The movie follows Raoul Duke (Depp), who is the alter-ego of the book's author, Hunter S. Thompson. Duke is a journalist, and he is tasked to go to Las Vegas to cover the famous motorbike race that takes place in the desert. However, with his psychopathic attorney, Dr. Gonzo (del Toro), in tow, things take a massive turn as they binge on drugs and alcohol the entire time that they are in Sin City, causing them to get into massive trouble that they hadn't expected before.
This film is an experience, rather than a story driven by its plot. It seems like the plot isn't going anywhere in many places throughout the film, and maybe it's not going anywhere.

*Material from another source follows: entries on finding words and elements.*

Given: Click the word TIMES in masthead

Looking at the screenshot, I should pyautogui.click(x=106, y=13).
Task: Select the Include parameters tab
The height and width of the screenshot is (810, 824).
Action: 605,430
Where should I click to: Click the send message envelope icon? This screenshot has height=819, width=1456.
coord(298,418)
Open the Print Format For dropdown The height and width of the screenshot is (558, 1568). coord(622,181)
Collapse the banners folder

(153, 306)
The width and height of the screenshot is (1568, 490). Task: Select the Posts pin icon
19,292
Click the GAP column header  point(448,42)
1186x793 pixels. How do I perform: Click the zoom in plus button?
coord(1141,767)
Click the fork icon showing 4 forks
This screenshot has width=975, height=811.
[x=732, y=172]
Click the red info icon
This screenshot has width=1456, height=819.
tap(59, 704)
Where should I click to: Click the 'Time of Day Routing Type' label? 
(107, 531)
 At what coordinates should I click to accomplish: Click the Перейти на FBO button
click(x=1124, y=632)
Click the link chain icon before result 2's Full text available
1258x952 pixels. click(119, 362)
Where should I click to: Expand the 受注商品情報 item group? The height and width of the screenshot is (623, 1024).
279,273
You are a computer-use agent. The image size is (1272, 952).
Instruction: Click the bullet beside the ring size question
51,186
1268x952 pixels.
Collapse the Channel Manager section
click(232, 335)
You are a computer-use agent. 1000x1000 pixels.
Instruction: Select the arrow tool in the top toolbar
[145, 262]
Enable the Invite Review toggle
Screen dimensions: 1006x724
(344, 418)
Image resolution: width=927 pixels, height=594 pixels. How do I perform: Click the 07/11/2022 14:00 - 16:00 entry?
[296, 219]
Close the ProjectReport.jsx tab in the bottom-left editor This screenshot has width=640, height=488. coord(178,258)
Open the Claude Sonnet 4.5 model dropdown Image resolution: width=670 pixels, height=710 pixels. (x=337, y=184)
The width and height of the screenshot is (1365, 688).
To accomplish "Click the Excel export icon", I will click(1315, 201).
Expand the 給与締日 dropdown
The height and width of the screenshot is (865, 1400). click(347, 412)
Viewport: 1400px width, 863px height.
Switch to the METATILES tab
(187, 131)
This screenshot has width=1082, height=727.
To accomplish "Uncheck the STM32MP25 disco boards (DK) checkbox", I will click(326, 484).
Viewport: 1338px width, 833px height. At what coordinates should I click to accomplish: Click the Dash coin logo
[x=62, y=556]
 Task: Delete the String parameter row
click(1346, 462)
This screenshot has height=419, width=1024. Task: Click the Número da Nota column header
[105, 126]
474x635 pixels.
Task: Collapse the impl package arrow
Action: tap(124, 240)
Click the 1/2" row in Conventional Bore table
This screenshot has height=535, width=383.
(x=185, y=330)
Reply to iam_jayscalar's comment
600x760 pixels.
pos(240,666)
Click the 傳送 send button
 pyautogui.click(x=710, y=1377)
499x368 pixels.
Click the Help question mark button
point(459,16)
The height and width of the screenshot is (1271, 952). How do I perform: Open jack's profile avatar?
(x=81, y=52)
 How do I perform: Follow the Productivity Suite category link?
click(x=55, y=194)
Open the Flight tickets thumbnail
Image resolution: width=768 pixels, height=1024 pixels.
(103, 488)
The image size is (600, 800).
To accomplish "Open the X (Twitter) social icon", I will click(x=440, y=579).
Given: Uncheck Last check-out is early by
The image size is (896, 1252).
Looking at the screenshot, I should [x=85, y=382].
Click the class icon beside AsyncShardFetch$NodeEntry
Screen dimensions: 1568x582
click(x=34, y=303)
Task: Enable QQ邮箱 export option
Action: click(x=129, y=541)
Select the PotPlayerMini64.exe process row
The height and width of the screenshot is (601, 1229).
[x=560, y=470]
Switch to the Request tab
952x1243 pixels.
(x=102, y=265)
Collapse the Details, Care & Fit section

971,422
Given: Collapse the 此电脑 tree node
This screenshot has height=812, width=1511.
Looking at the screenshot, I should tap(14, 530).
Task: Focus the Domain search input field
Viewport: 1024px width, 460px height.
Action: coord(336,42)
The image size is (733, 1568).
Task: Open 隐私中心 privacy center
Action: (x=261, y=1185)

Maybe this film solely exists to show the affect drugs has on our two main characters, which is both entertaining and frightening at the same time.
Perhaps that is a main reason why many people don't appreciate this film for what it is. Many people want a story driven film, and can't let a film just stand on its own and document a couple days in the life of these drug addicts. I definitely think the movie does a very good job evolving these characters, changing them as the movie progresses. They never resolve their drug addiction problem, or even portray them in a heroic light, but our characters have changed so much from the start of the movie to when the credits roll.
This movie contains perhaps one of the most Johnny Depp-ish performances of all time. If you have never seen a film starring Depp, you will have no clue what I'm talking about. But, when you think about Depp and his mannerisms, films like the "Pirates of the Caribbean" franchise comes to mind, right? I think his performance as Duke is basically Captain Jack Sparrow on cocaine, which I'm sure is a very accurate representation of this character.
Like many of the characters he plays, Depp is very likable and a lot of fun to watch on-screen. He does an excellent job playing the role of a druggie, and you can believe everything he is saying or showing on the screen. It's hard to hate his character, despite all of his horrible habits and cruel ways. He even comes up with the idea of drugging and sodomizing an innocent girl to just make some quick cash. He is, in essence, a horrible person, yet we cannot bring ourselves to dislike his character.
Del Toro also gives a fabulous performance, and is perhaps more over the top than Depp is. He is a crazy person in many of the movie he plays, but this film takes it to a whole new extreme. He is terrifying in a way that only del Toro can be terrifying in. I think him and Depp have the perfect chemistry for this type of film, and it really works in the final product.
The cinematography and excellent directing by Terry Gilliam gives this film a vibe that Depp and del Toro fit perfectly. The camera angles and shots from this movie make everything much more chilling and deprived. It fits the climate and setting of Vegas perfectly, and I think is a big factor as this movie moves forward. Take the opening scene of this film for instance. The beautiful shots of Duke driving the infamous convertible is beautiful, and then it's combined with a near perfect shot of "bats" flying above head. I think this is another great way that the directing and cinematography go hand in hand - you can't believe anything our unreliable narrator is saying. He can't separate fiction from reality, so the viewer will essentially never know what is real and what is fake. Perhaps that is the charm of this film, and the reason this movie is debated and talked about twenty plus years later. I can say with confidence that this is an excellent dark comedy, and it would be intriguing see Depp take on more of these roles in the future.